Reviews

Six Actors in Search of a Director

Six actors are holed up in a remote hotel, waiting for an exasperating director to call them before the cameras. Bit-part players sidelined in favour of the film’s anonymous ‘star’, they whine and they bicker, question their lives and their profession and what could possibly motivate them to continue to work in an industry where you’re “paid to wait” but “act for free”.

Steven Berkoff has returned to the same stylised world he last visited in Dahling You Were Marvellous, but here the laughs are thin on the ground and the satire entirely insipid. Berkoff has decades of experience in the film industry, but you wouldn’t know it from watching 6 Actors.

Stocked with well-worn anecdotes and riven with bland observations and clichés, it lacks humour, insight and originality. The characters are thin and underdeveloped, spouting platitudes at every turn, and the observational humour is cringe-worthy. An extended pop at the ubiquity of Apple products sets the bar for cutting-edge satire depressingly low.

Problems are compounded by Berkoff’s decision to direct the action at such a heightened pitch. Characters shriek and groan a hair’s breadth from hysteria, the tone is relentlessly stagey and quickly becomes grating. Berkoff directs as if he has written a breakneck farce, but in reality he merely exposes us to a room of screeching, raving bores.

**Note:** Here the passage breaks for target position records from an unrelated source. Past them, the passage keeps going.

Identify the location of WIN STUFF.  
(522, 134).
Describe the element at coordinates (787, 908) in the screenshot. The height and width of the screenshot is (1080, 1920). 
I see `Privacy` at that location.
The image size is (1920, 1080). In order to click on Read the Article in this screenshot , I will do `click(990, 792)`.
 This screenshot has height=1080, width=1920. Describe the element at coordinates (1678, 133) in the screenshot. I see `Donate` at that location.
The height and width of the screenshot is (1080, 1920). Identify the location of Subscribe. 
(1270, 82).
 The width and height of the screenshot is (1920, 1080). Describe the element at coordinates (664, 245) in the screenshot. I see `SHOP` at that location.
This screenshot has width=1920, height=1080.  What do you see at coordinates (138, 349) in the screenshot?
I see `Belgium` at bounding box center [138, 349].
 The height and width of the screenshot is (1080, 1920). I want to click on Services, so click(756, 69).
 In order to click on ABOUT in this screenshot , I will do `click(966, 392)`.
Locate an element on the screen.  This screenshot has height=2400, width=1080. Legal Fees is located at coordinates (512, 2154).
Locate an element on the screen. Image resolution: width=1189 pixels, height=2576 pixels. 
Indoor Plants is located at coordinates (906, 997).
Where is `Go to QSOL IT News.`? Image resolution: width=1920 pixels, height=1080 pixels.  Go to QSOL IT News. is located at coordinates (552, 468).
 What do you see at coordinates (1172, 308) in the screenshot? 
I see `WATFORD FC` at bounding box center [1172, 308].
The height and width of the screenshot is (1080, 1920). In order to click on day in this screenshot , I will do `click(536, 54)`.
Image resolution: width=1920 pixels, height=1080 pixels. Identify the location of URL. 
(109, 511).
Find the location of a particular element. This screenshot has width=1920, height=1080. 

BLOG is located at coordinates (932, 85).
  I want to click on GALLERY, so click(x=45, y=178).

One scene in which the cast describe an encounter taking place outside of a window in immaculate detail would shame a first-time writer, and it’s hard to believe that the man who wrote East and Sink the Belgrano! could make so many elementary mistakes or attach his name (let alone his face, which adorns the posters in what now looks like vaunting hubris) to such a shambolic script.

The cast suffer badly under this misdirection, with Neil Stuke coming off particularly poorly as cynic Brian. Stomping around the stage with great, quavering vowels, he is entirely unreal and utterly uninteresting. Andrée Bernard finds a few scattered laughs as a fragile and deluded diva, but it is only Philip Voss as elderly actor Charles that pins some humanity on proceedings. He got the best reception from a decidedly frosty opening night audience, with a performance that displays some of the nuance sorely lacking elsewhere.

The non-action is played out against a well-judged and attractive set by designer Nigel Hook, and though there are some strange inconsistencies in the level of naturalism (real mugs, plates and cutlery versus imagined food and mimed wine glasses) the production is slick and polished. The buck stops with Berkoff, however, who must shoulder the blame for a production unworthy of his skill and reputation. At times it almost feels like self-parody, and perhaps it is, but either way the joke is firmly on the audience.